Infine, non risulta in alcun modo che la ricorrente abbia allegato e provato, nel giudizio di appello, il contributo che assume di avere dato alla formazione del patrimonio familiare, e in relazione a tale profilo il ricorso difetta di autosufficienza.

4. Il terzo motivo è infondato.

4.1. Per quanto concerne le spese di primo grado, il potere del giudice d’appello di procedere d’ufficio ad un nuovo regolamento delle spese processuali, quale conseguenza della pronuncia di merito adottata, sussiste in caso di riforma in tutto o in parte della sentenza impugnata, in quanto il relativo onere deve essere attribuito e ripartito in relazione all’esito complessivo della lite (Cass. 27606/2019).

Nella specie, la Corte d’appello ha riformato la sentenza di primo grado, in punto assegno divorzile, e pertanto correttamente ha statuito in ordine alla regolazione delle spese di quel giudizio.

4.2. Quanto alle spese del giudizio d’appello, la cessazione della materia del contendere sull’affidamento della figlia minore, divenuta nelle more maggiorenne, è dipesa da un fatto neutro, ossia il trascorrere del tempo, e non può, quindi, avere incidenza, di per sé sola e nel senso prospettato in ricorso, sul giudizio in ordine alla soccombenza della odierna ricorrente, che è stata ritenuta integrale in appello, in base al principio di causalità applicato dai giudici di merito con valutazione discrezionale, avuto riguardo all’esito globale del processo (Cass. 3438/2016; Cass. 12005/2017).

5. In conclusione, il ricorso va rigettato e le spese del presente giudizio, liquidate come in dispositivo, seguono la soccombenza. Ai sensi del D.P.R. n. 115 del 2002, art. 13, comma 1 quater, deve darsi atto della sussistenza dei presupposti processuali per il versamento, da parte della ricorrente, di un ulteriore importo a titolo di contributo unificato pari a quello previsto per il ricorso per cassazione, a norma dello stesso art. 13, comma 1 bis ove dovuto (Cass. S.U. n. 5314/2020).

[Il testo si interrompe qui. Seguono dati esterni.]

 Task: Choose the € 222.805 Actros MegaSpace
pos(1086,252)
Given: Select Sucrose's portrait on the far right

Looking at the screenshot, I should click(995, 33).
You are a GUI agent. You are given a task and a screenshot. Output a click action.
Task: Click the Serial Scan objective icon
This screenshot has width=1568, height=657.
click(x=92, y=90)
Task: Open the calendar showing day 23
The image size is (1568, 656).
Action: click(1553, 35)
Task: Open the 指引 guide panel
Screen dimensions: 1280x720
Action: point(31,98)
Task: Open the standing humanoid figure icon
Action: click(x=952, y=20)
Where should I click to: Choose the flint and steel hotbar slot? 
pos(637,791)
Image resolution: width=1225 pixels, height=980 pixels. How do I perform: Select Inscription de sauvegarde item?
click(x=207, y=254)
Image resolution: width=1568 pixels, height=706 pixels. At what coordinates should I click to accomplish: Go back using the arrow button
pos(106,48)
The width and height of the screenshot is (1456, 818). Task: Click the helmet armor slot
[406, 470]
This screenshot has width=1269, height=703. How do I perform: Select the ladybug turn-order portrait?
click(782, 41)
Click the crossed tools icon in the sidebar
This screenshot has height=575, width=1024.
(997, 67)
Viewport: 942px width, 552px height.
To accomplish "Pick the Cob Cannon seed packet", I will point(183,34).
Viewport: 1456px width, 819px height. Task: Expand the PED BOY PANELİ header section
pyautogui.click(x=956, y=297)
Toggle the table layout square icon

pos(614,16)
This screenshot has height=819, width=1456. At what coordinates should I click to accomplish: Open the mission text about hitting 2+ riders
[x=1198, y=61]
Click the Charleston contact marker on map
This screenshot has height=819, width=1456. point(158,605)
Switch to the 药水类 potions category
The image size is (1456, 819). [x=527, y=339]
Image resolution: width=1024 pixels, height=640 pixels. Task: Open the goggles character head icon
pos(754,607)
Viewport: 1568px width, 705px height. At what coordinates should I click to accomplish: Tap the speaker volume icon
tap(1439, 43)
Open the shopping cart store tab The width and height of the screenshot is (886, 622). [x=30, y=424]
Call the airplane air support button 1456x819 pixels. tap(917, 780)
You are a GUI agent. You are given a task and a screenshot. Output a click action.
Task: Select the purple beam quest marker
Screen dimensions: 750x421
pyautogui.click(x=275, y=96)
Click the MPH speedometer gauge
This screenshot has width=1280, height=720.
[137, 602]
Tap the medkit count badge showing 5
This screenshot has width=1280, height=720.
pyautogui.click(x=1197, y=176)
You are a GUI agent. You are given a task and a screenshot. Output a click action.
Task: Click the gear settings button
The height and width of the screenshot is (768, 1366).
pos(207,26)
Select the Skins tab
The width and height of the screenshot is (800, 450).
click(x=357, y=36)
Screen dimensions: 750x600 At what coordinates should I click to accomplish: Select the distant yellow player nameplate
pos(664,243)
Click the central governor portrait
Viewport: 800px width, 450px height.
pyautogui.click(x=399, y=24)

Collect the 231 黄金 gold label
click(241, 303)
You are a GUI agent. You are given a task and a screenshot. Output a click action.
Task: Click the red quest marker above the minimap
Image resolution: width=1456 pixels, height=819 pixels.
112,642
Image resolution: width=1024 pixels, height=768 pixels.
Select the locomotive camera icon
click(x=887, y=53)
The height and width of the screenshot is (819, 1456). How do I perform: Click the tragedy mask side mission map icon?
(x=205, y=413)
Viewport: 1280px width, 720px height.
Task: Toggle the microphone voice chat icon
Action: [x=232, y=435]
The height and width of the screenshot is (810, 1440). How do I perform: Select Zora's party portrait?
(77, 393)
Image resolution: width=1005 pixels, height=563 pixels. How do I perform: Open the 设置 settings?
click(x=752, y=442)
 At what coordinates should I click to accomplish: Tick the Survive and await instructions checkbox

Va disposto che in caso di diffusione della presente ordinanza siano omesse le generalità delle parti e dei soggetti in essa menzionati, a norma del D.Lgs. 30 giugno 2003 n. 196, art. 52.

P.Q.M.

La Corte rigetta il ricorso e condanna parte ricorrente alla rifusione delle spese di lite del presente giudizio, liquidate in complessivi Euro 5.200, di cui Euro 200 per esborsi, oltre rimborso spese generali (15%) e accessori di legge.

Ai sensi del D.P.R. n. 115 del 2002, art. 13, comma 1 quater, dà atto della sussistenza dei presupposti processuali per il versamento, da parte della ricorrente, di un ulteriore importo a titolo di contributo unificato pari a quello previsto per il ricorso per cassazione, a norma dello stesso art. 13, comma 1 bis ove dovuto.

Dispone che in caso di diffusione della presente ordinanza siano omesse le generalità delle parti e dei soggetti in essa menzionati, a norma del D.Lgs. 30 giugno 2003 n. 196, art. 52.

Così deciso in Roma, nella camera di consiglio della Sezione Prima Civile, il 7 luglio 2021.